Hi Will,
For any operation / action, Gauge core requests the language runners and waits for a response. If it doesn't receive any response within a particular time limit, it times out. How long the Gauge core should wait is something that users can configure by setting the runner_request_timeout property in gauge.properties.
Looking at the logs that you have shared, it looks like these errors have occurred in the validation phase. What Gauge core does is, for each spec file, it sends a validation request to language runner. Gauge aggregates all the validation errors (including time outs) and prints it when validation is done. And you are seeing these errors after 2 hours because that's the time Gauge takes to finish the validation.
I see 3 issues separate here:
- It could be a connection failure between Gauge core and language runner. This looks very likely. We are investigating this.
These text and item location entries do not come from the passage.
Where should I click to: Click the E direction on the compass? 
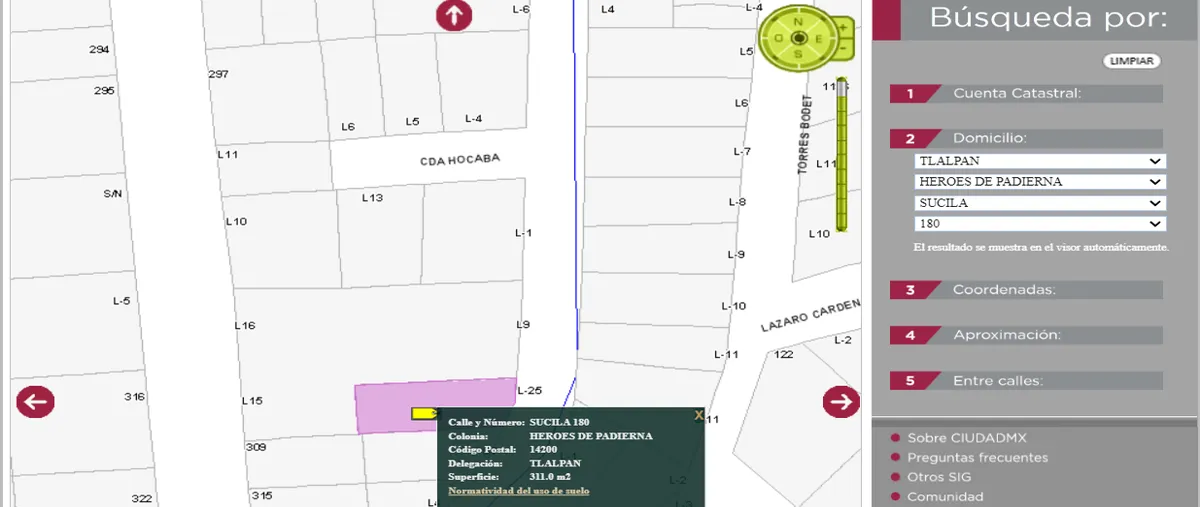[819, 39]
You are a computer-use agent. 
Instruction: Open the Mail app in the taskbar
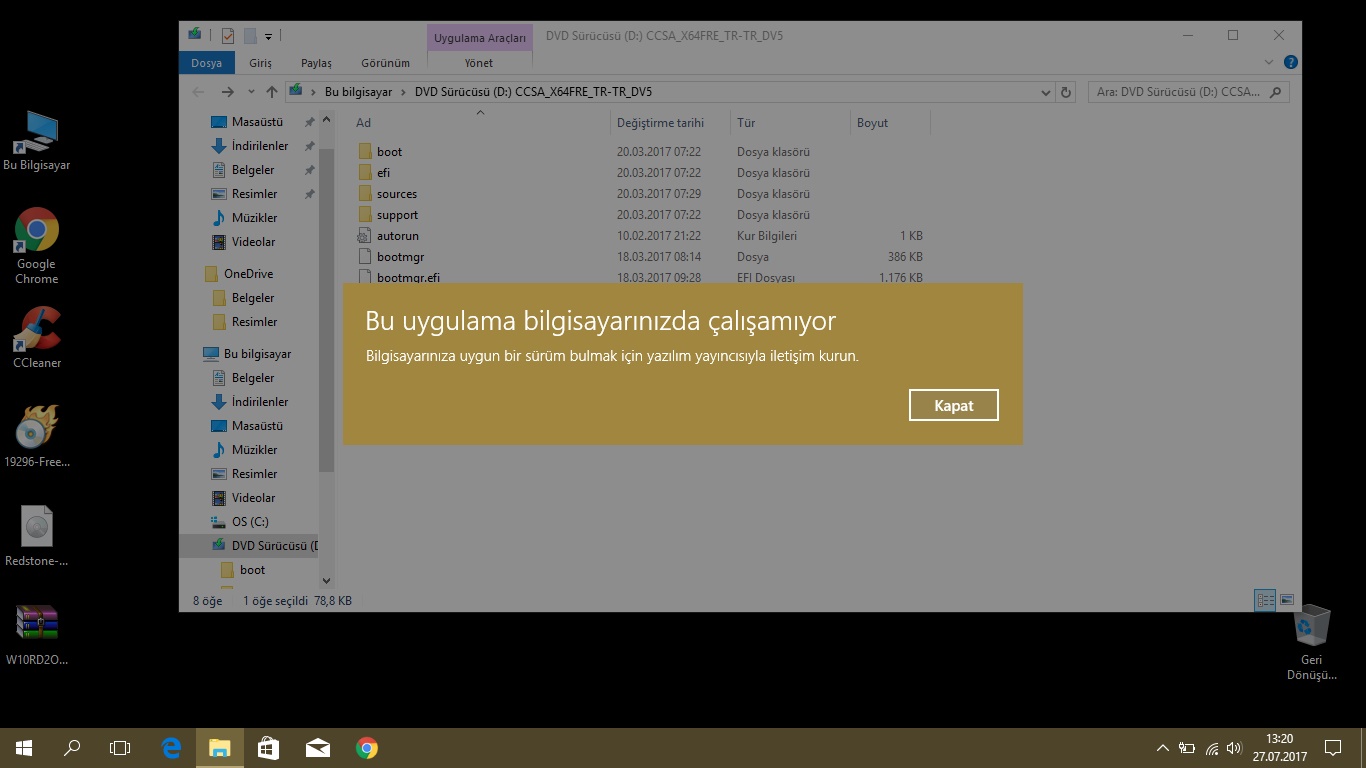pyautogui.click(x=318, y=748)
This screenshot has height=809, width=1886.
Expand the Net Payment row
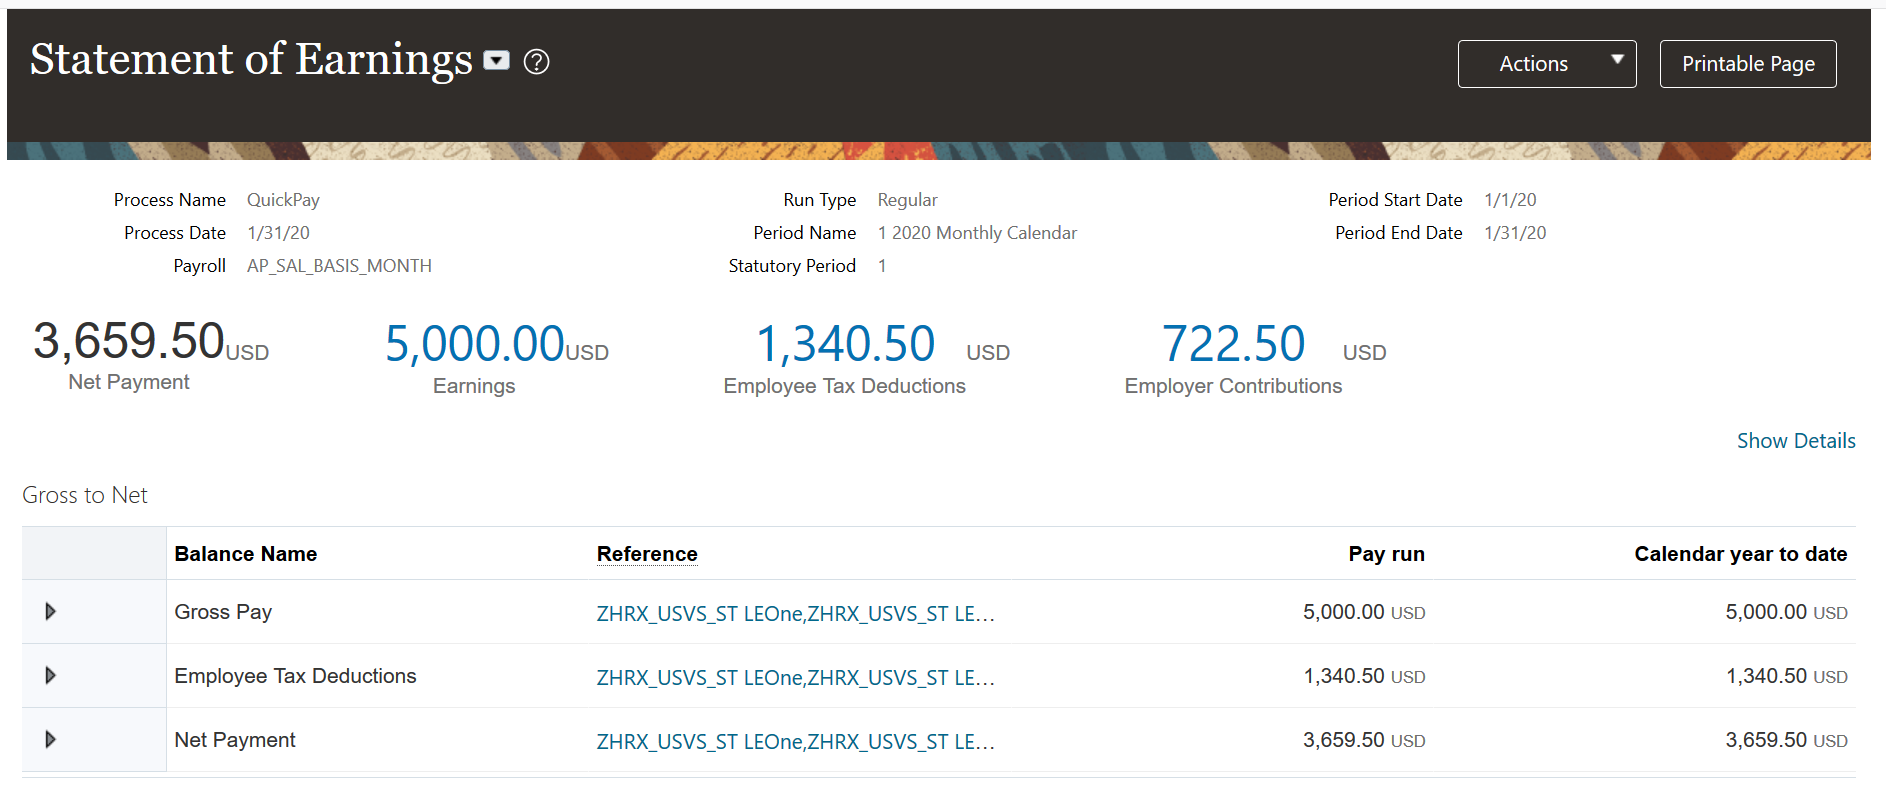50,740
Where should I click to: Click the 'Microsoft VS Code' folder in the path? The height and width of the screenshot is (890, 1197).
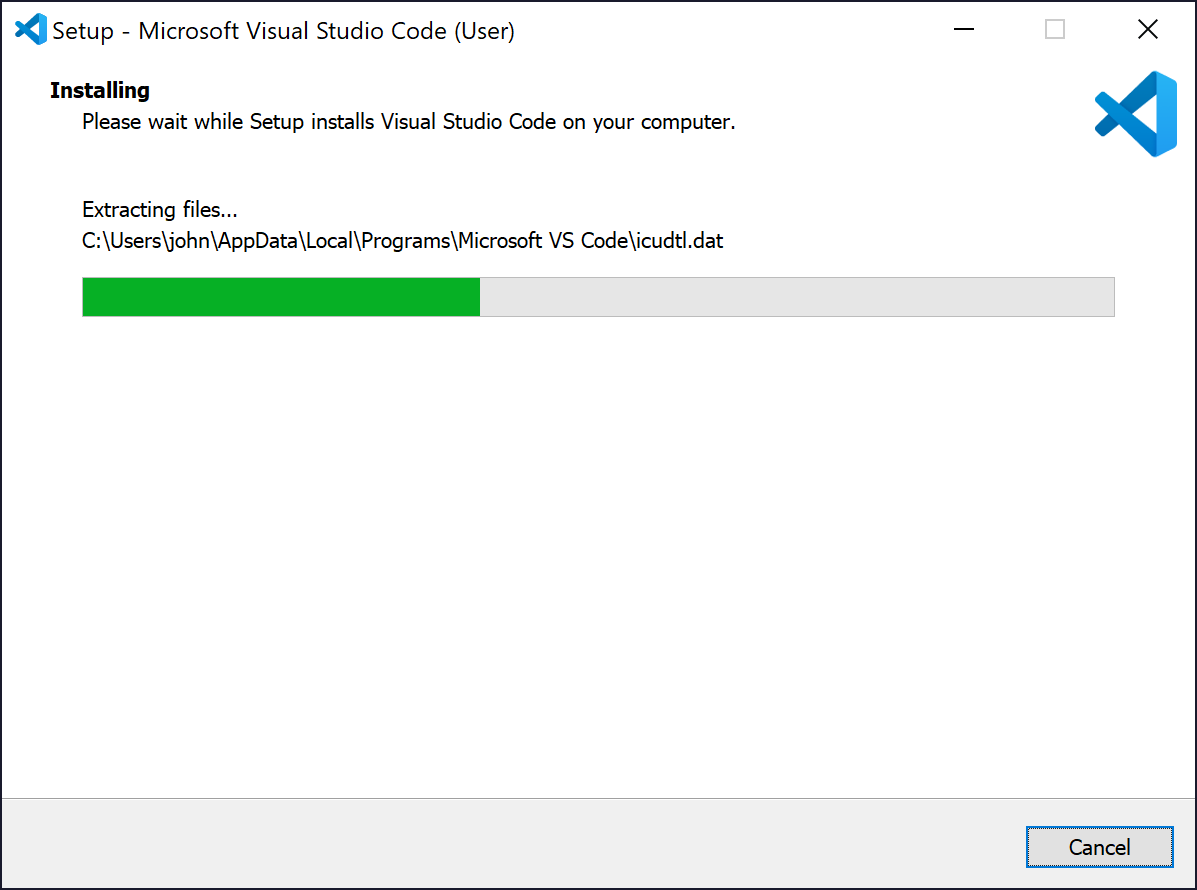543,241
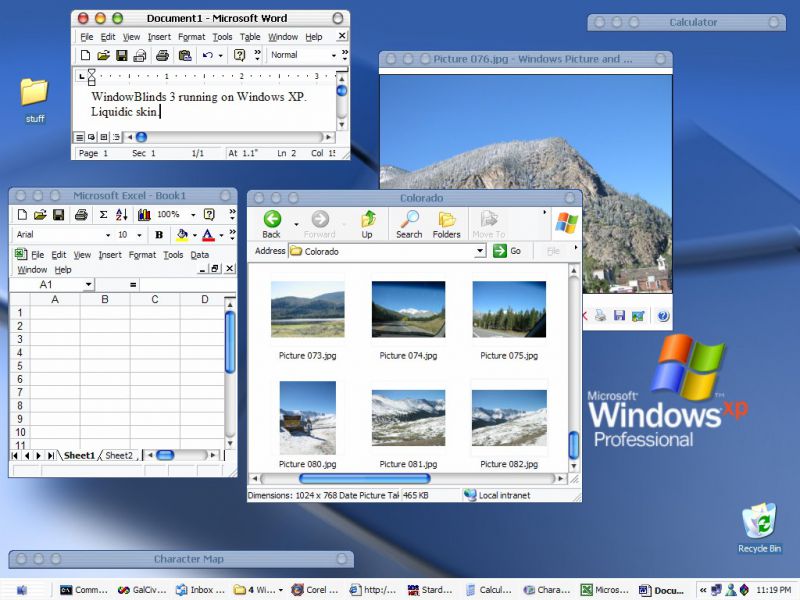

- The fact that this occurs intermittently could be an environment issue. The most likely cause could be the way OS schedules various processes. Maybe you can check this happens consistently on the same VM?
- If each validation action takes 10 secs then that is concerning and we NEED to improve the performance. However, I doubt this is what is happening. I think the validation take way less than 10 secs, but at some points the runner loses contact with the core which is why these time out.
Can you help us with some more information - How many spec files you have and what is the combined size of those files on disk? Also, do you always see the same set of specs timing out?
Thanks
Mahendra